M Ilyas Khan
BBC News, Karachi
Islamic militants have struck in Pakistan's capital, Islamabad, for the second time in a fortnight, bringing a feeling of déjà vu.
The deadliest recent blast killed at least 14 people in Peshawar
In December 2003, two attacks in as many weeks on the country's president and army chief, Gen Pervez Musharraf, shook Islamabad and the world.
But analysts believe recent attacks foreshadow worse times ahead than did the previous ones.
Three years ago, the militants were still struggling to consolidate their position and needed a high-profile target to establish their credentials.
Those attacks propelled Gen Musharraf into a position of strength, with Western powers lining up behind him to prevent the anarchic Islamist forces from capturing Pakistan's nuclear arsenal.
This goodwill enabled Gen Musharraf to authorise a series of peace deals with the militants in 2004-05, thereby creating room for Islamabad to win back its estranged former allies in Afghanistan and the border region.
'New breed' of militant
The present attacks come at a time when Gen Musharraf is under increasing Western pressure to eliminate militant sanctuaries that have come to exist as a result of those deals.
A frequently-asked question in Pakistan is; is the peace deal with the militants still on?
While both Pakistani officials and the militant leaders insist that they want the deal to work, the situation on the ground tells a different story.
Since 22 January, militants have hit eight targets in northern Pakistan, killing at least 24 people.
Among the attackers are five suicide bombers, and their victims include five military personnel and nine personnel from other security units including the police.
Police investigators say the attacks were launched by a "new breed" of militant linked to Baitullah Mehsud, a Taleban commander from South Waziristan and a signatory of one of the peace deals.
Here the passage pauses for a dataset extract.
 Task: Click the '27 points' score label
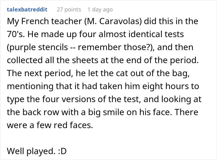click(69, 10)
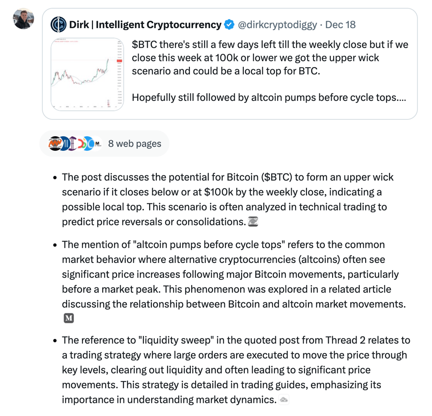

Mr Mehsud vowed revenge following a Pakistani air strike that killed eight people in South Waziristan's Zamzola area on 16 January.
He called it a breach of the peace deal and said its future now depended on the actions of the Pakistan army.
Analysts believe the attacks are a warning that if Pakistan scuttles the peace deal, it will have to suffer the consequences.
But can Pakistan withstand Western pressure and hold peace in the tribal region?
Although President Musharraf has been defending the peace deals as a means of isolating al-Qaeda and Taleban militants, he has also shown occasional signs of cracking under Western pressure.
During his visit to the US late last year, he said that while the Pakistani intelligence agency ISI was not helping Taleban, some former ISI officials may have done so.
More recently, he has further conceded that he knew of some incidents at some Pakistani border posts where a "blind eye was being turned" to Taleban movements.
Apparently, Gen Musharraf is trying to come clean with the Western powers on the issue at a time when the US administration is upping the ante.
Pakistani officials were ruffled when John Negroponte, the director of US national intelligence, told a Senate intelligence committee on 12 January that al-Qaeda was re-establishing its global network from safe havens in Pakistan.
Further pressure came in the shape of a new US Congress bill linking military assistance for Pakistan to its commitment to fighting terrorism.
There may be some bargaining positions involved, but the bottom line seems to be a hammer-and-anvil operation involving Nato and Pakistani troops to crush tribal militants.
This will entail grave political risks for Gen Musharraf and his regime. A similar operation in June 2004 led to upwards of 300 military casualties and made the army permanently unpopular in the region.
President Musharraf had a difficult trip to the US last year
But skirting commitments on the "war on terror" may create its own set of problems.
Western officials believe that in economic terms, various aid and arms agreements between the US and Pakistan are crucial for the survival of the regime.
A harsh Congress law requiring annual waivers by the US president would therefore put a squeeze on the Pakistan military's supply line.
This could lead to political problems for Gen Musharraf, who observers say is surrounded by a group of political turncoats that are likely to melt away at the first sign of trouble.
And as the spring approaches, there is a sense of urgency in the air.
The Americans have already shown their resolve to carry the war into Pakistani territory by bombing suspected militant hideouts in the border regions.
To prevent that, Pakistan is likely to try harder to meet the demands of Nato troops.
Pakistan's willingness to accept responsibility for the strikes in Bajaur last November and in South Waziristan's Zamzola area on 16 January may be an indicator of which way the air is going to blow in the coming weeks and months.